■ THE TASK ■
Set down again, exactly and only, the lines from the one that contains "The image size is (1343, 707)." through the last line of the records below, both included, but not the pictures.

*** Begin section ***

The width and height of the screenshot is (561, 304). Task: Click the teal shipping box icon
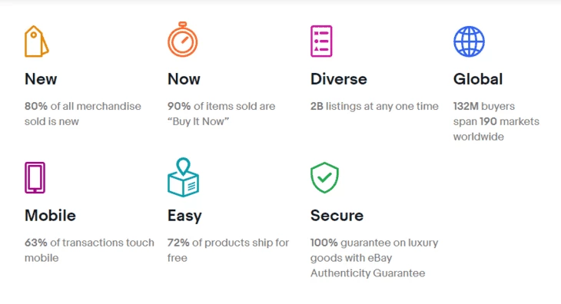point(183,177)
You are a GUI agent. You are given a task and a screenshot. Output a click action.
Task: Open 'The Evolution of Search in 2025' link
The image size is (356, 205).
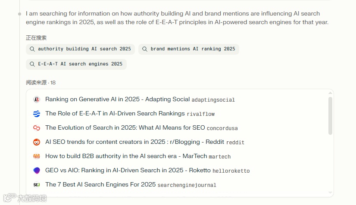[x=125, y=128]
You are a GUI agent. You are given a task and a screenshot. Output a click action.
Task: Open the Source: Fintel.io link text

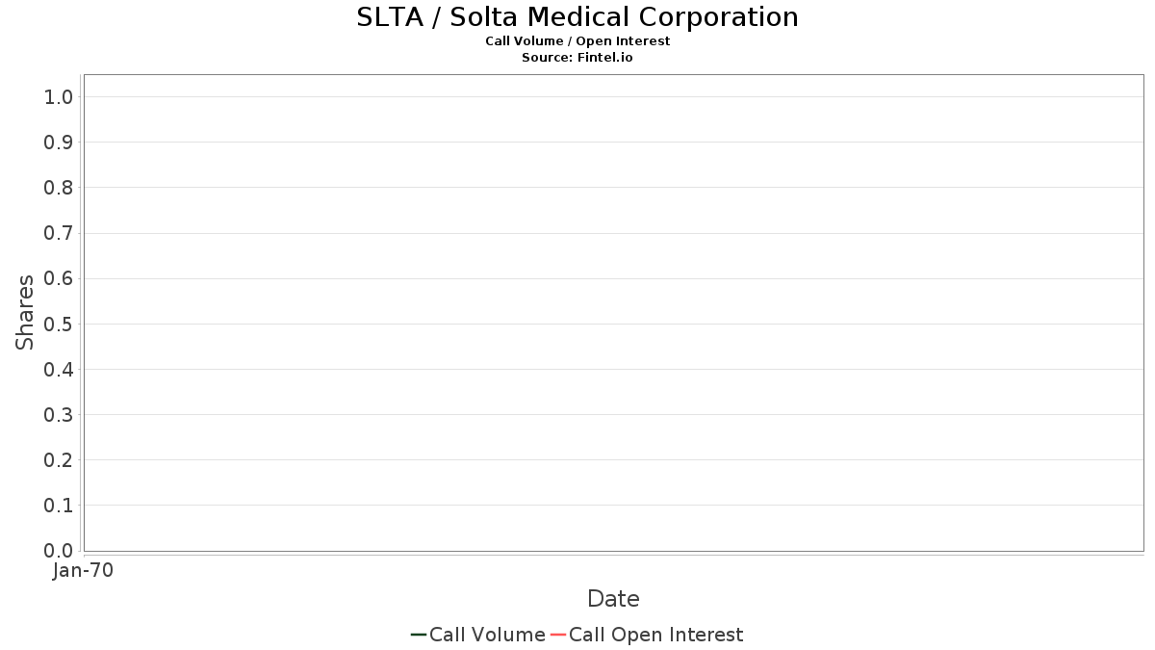pyautogui.click(x=578, y=58)
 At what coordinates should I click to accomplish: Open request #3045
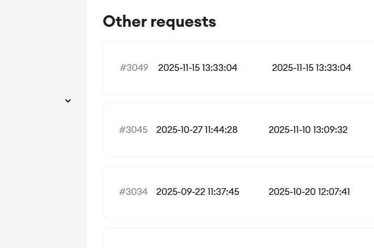pos(133,130)
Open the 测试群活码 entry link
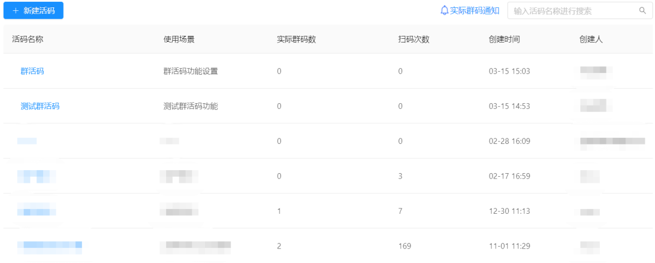655x263 pixels. point(40,106)
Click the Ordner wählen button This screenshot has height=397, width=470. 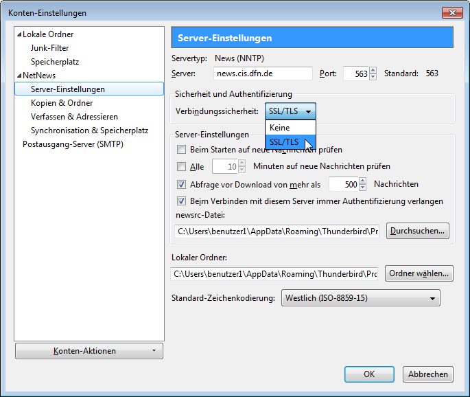pyautogui.click(x=419, y=273)
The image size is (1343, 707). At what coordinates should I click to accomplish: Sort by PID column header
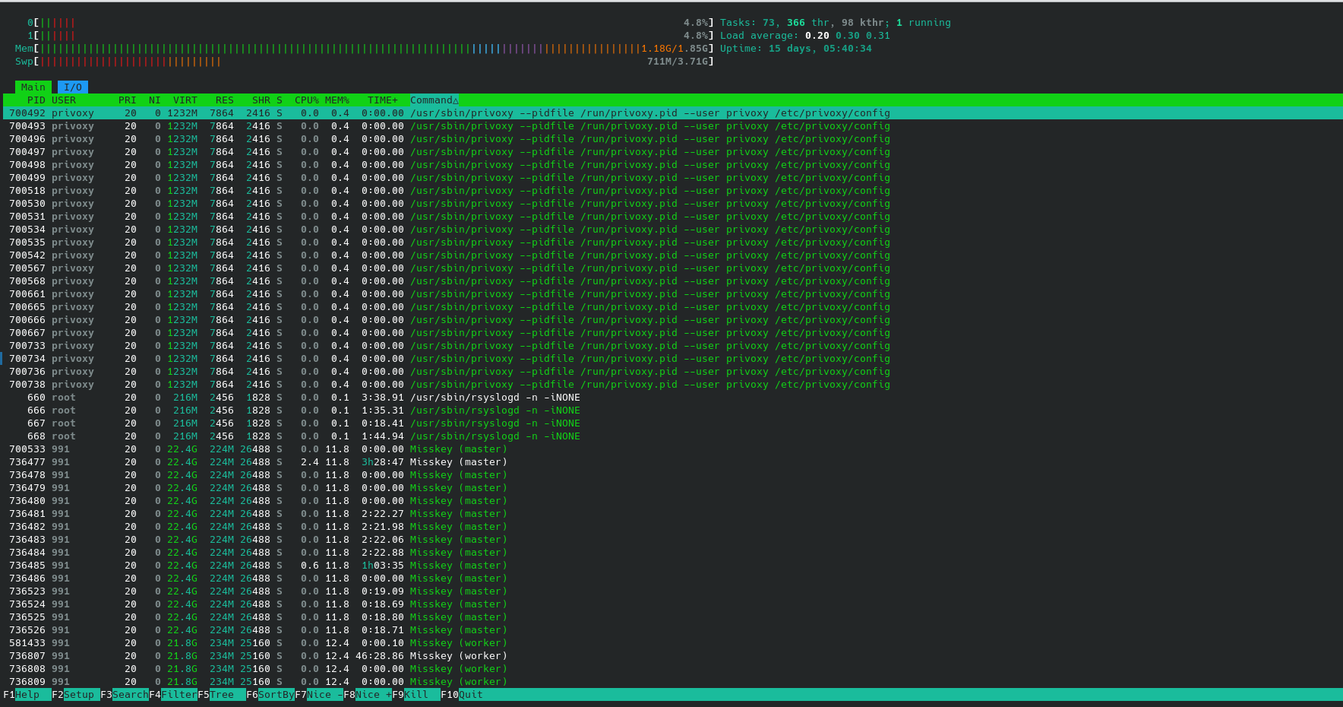(36, 100)
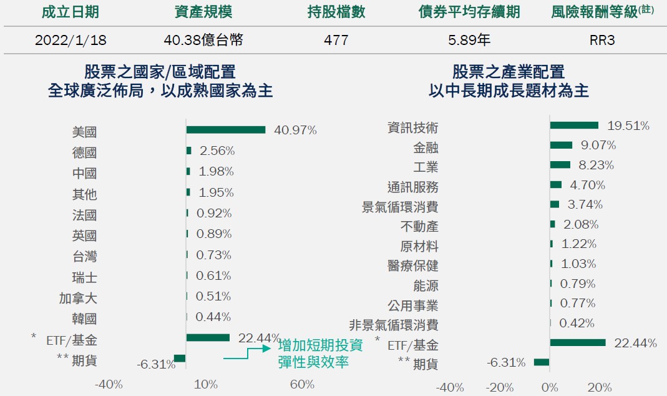Select the RR3 risk rating value
Viewport: 667px width, 396px height.
[601, 41]
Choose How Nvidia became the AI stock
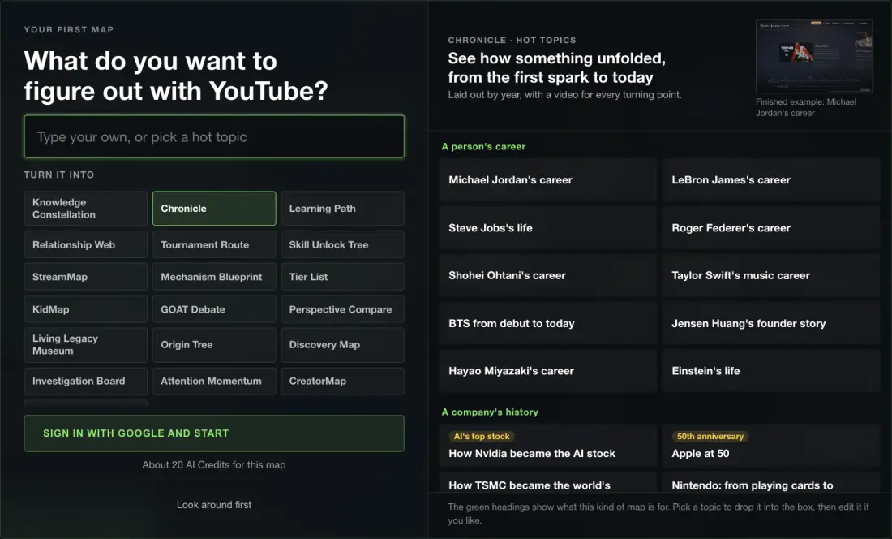Viewport: 892px width, 539px height. (x=548, y=445)
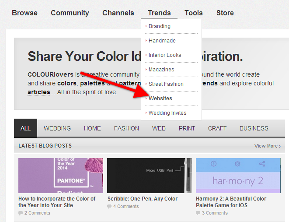
Task: Click the View More link
Action: (x=267, y=146)
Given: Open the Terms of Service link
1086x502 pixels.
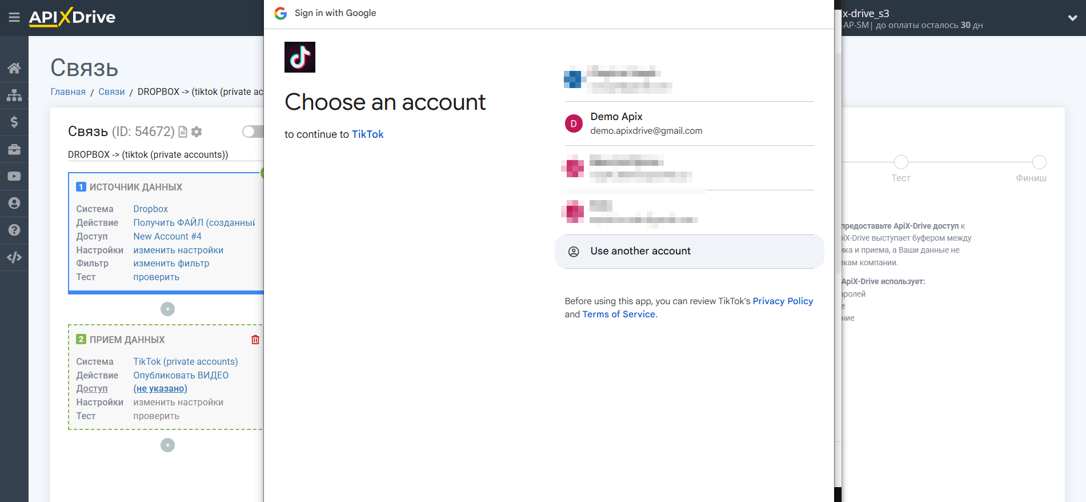Looking at the screenshot, I should click(619, 314).
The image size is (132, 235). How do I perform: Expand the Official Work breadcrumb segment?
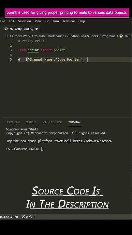point(21,36)
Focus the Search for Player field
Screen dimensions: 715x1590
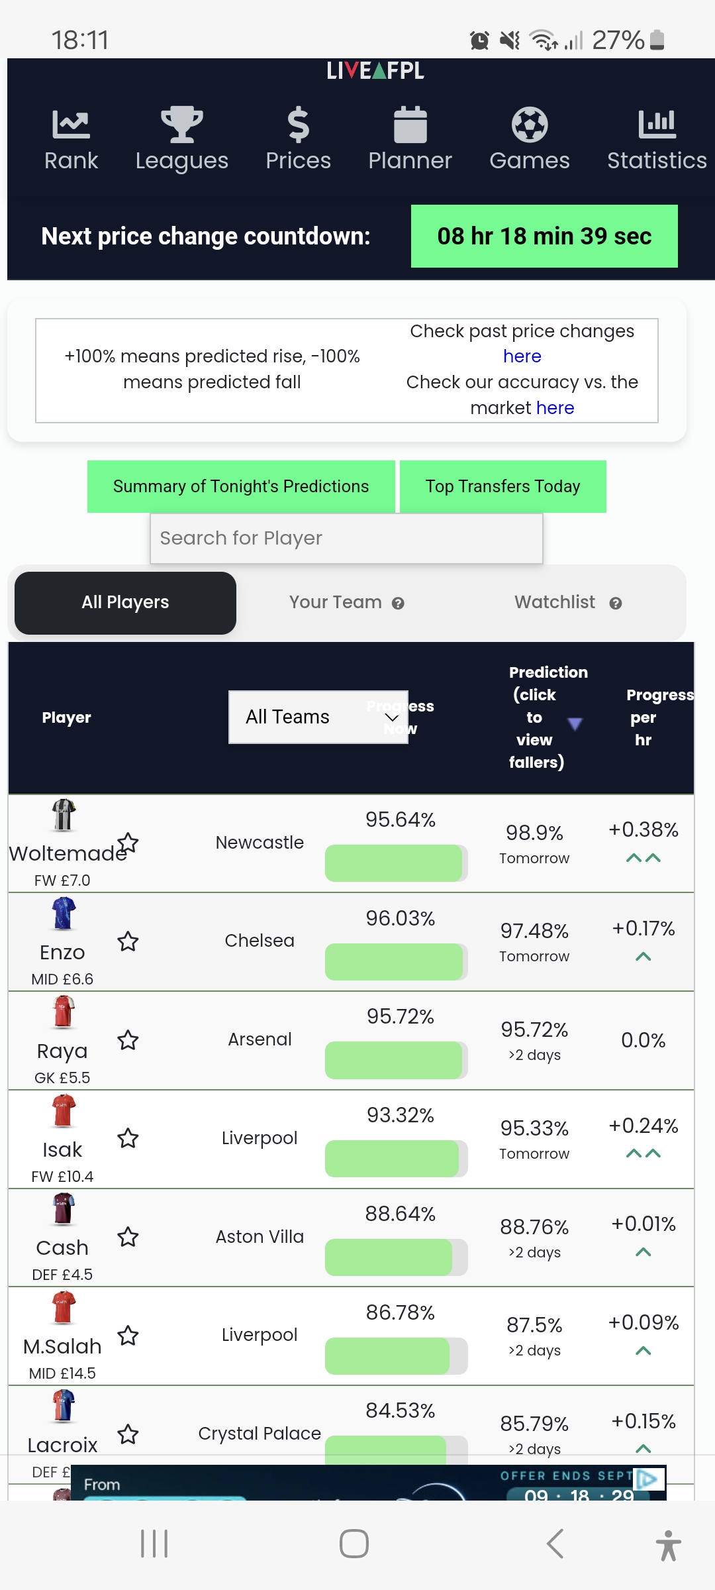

*** End section ***

■ ANSWER ■
The image size is (1343, 707). At what coordinates should I click to accomplish: Sort by PID column header
(36, 100)
Select the RR3 risk rating value
Viewport: 667px width, 396px height.
[601, 41]
Choose How Nvidia became the AI stock
Viewport: 892px width, 539px height. (x=548, y=445)
Task: Click the View More link
Action: (x=267, y=146)
Given: Open the Terms of Service link
1086x502 pixels.
Looking at the screenshot, I should click(619, 314).
The image size is (132, 235). How do I perform: Expand the Official Work breadcrumb segment?
point(21,36)
Focus the Search for Player field
Screen dimensions: 715x1590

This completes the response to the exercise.